**Task statement**
Set down, word for word, the stretch of lines from the one containing "Expand the Adaptadores de pantalla node" to the end of the records below.
══ Exercise input
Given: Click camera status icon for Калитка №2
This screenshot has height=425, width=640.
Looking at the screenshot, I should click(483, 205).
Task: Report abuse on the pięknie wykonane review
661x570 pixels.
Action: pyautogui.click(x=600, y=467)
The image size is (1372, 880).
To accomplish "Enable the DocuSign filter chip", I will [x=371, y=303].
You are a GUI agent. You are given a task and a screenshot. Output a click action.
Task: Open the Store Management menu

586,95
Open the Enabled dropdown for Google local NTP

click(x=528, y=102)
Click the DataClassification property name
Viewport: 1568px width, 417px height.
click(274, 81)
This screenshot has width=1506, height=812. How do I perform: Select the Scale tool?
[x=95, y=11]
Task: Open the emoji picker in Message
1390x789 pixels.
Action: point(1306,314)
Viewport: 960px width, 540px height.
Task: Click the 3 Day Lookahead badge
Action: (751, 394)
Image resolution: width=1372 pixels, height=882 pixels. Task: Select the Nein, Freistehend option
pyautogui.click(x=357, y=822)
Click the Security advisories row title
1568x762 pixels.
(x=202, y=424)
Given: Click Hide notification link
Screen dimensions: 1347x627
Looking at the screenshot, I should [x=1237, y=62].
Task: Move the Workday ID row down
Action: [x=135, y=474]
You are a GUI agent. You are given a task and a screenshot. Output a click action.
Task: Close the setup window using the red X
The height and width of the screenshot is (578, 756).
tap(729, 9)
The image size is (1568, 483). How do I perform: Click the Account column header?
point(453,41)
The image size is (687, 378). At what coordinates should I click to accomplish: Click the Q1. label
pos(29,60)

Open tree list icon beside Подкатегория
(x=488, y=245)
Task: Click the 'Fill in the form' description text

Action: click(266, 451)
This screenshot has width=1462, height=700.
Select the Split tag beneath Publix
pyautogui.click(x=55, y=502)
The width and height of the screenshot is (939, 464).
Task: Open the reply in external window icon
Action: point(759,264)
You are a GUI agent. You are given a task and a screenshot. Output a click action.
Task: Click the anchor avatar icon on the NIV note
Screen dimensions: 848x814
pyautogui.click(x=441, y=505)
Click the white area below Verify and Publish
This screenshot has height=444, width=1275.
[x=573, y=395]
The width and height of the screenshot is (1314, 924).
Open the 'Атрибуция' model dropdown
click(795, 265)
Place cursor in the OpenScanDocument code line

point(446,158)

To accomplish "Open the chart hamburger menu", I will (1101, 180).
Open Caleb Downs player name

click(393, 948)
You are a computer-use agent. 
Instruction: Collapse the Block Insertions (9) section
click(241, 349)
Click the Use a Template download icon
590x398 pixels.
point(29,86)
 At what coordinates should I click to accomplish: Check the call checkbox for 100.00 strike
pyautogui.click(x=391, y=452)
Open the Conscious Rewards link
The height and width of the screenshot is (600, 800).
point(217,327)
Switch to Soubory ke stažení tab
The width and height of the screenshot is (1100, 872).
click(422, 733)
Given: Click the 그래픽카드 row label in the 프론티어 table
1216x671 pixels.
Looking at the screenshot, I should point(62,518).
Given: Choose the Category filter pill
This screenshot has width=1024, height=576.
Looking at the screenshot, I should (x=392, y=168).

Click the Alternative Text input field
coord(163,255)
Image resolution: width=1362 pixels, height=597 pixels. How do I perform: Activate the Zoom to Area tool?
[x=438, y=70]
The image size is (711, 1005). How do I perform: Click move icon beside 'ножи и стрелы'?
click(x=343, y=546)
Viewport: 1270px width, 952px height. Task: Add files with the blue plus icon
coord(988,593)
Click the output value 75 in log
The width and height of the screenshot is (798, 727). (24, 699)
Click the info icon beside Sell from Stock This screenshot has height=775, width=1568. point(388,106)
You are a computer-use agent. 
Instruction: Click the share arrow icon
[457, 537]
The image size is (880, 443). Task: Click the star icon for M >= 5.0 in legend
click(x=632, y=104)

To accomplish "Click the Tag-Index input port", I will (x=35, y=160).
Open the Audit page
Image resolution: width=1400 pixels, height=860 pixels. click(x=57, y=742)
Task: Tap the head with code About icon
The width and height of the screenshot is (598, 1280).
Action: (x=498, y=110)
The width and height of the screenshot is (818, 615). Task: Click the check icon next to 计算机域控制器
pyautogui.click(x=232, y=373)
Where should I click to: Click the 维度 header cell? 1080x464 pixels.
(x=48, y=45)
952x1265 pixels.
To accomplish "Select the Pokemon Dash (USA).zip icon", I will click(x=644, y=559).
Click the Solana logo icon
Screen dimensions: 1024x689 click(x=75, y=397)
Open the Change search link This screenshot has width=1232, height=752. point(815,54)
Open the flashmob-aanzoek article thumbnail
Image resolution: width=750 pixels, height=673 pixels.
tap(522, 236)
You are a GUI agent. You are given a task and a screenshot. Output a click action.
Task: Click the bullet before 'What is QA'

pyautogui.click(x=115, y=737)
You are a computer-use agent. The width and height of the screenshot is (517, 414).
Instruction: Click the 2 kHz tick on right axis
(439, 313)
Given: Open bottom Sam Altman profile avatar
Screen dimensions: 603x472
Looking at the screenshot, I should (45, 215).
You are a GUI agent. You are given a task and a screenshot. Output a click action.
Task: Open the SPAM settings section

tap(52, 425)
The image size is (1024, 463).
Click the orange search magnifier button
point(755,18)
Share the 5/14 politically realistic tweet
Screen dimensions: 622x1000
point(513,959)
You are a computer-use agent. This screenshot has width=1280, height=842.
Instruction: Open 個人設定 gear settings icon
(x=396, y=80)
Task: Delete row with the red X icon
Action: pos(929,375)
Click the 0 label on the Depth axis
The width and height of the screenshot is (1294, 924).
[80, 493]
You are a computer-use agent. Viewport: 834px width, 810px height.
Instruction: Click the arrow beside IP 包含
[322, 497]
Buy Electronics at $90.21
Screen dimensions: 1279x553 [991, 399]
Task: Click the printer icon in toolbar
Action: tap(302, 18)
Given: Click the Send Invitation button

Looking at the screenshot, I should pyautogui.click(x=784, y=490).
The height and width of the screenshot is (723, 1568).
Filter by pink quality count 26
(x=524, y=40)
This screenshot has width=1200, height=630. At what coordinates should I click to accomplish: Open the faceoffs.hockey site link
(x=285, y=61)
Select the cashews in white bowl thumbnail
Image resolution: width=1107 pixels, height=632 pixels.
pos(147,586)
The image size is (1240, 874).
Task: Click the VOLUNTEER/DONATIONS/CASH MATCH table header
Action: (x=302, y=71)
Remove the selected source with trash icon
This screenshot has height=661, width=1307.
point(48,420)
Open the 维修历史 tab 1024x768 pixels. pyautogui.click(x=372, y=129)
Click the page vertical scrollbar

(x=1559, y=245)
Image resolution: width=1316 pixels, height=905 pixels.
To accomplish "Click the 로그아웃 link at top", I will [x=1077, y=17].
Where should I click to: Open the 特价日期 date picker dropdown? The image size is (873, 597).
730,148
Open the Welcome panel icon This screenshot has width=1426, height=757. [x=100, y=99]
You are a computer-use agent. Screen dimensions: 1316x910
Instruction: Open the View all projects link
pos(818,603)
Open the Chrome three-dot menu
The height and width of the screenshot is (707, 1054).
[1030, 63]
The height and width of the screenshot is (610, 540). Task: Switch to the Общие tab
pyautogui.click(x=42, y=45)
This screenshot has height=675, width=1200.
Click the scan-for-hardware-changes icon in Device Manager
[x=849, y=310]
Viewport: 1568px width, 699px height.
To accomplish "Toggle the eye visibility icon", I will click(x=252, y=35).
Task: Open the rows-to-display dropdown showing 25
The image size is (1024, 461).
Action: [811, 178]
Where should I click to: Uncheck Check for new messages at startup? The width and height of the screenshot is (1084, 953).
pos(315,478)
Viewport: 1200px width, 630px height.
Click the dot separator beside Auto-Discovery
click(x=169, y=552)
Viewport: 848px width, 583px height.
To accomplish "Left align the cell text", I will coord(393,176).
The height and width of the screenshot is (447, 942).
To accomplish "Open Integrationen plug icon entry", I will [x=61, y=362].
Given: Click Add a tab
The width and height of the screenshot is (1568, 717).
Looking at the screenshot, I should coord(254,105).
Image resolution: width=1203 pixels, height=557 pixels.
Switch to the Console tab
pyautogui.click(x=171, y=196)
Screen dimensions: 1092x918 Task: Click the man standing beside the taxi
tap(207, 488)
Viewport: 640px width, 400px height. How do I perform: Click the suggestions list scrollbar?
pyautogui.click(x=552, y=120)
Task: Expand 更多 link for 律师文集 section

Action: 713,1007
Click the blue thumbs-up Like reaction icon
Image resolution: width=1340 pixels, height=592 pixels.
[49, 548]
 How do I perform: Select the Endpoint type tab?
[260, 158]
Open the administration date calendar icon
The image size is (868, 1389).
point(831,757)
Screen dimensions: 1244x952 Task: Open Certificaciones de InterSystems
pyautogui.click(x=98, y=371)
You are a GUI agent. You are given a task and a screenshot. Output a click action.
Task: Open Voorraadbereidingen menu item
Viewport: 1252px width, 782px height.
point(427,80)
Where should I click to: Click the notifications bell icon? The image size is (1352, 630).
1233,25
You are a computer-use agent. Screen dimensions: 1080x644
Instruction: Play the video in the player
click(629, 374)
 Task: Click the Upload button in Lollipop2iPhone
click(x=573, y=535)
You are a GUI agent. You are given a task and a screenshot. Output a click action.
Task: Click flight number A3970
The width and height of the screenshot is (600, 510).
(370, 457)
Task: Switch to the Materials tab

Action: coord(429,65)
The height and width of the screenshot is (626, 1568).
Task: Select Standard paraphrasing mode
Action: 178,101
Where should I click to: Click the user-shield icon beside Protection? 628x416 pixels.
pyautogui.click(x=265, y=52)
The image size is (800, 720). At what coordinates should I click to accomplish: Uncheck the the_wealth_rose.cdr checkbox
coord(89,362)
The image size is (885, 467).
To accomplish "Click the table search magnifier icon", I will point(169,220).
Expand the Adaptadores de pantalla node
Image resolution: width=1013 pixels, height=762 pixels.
════
**Result of the task**
Expand the Adaptadores de pantalla node
Image resolution: width=1013 pixels, height=762 pixels.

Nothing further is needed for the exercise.